From a New York Times article on computer hackers this morning:

“One of the U.S. government’s biggest worries is that the attackers will place that source code back into products,” said George Kurtz, the chief technology officer at McAfee.

Excuse me? First, I’d like to know who in the U.S. Government provided a list of “biggest worries,” and second, it’s incredible to me that contaminated “source code” is even in the top 100 U.S. Government problems – Something tells me Afghanistan, health care, infrastructure and many others are a helluva lot closer to the top.

If George Kurtz truly believes what he was quoted as saying, and he’s the technology guru at McAfee, then I would strongly recommend the immediate uninstallation of all McAfee products from your PC immediately. You don’t want to run software from a company with nut jobs at the helm.

With the exception of scripts, computer code comes in two flavors, source code and executable – Source code is the human-readable instructions, and executable is the actual program that’s distributed online or on CD/DVDs.

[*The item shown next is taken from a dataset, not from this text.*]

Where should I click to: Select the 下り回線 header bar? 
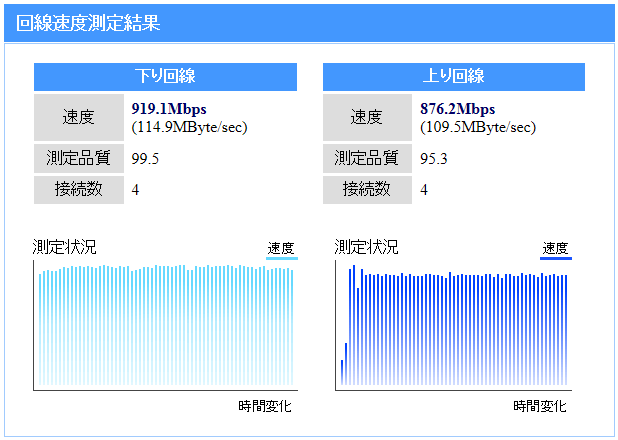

Essentially, source code is the cookie recipe, and executable is the cookie itself. Imagine someone contaminating your chocolate chip cookie recipe by adding a line that says “Stir in 3 oz of chili pepper.”

The two problems with Kurtz’ argument are that first, contaminating source code would require access to the secure areas of the company. Source code is highly proprietary and considered company jewels. It’s not something that Joe Hacker has easy access to. If a hacker gets hold of your source code, you have much bigger problems than contaminated source code.

Second, mathematical calculations done on the source code before it’s converted to executable for distribution (called check sums or MD5 calculations) will catch the contamination. Much like tasting the cookie dough would catch the cookie recipe contamination.

Kurtz! Maybe you want to rephrase those interview sound bites?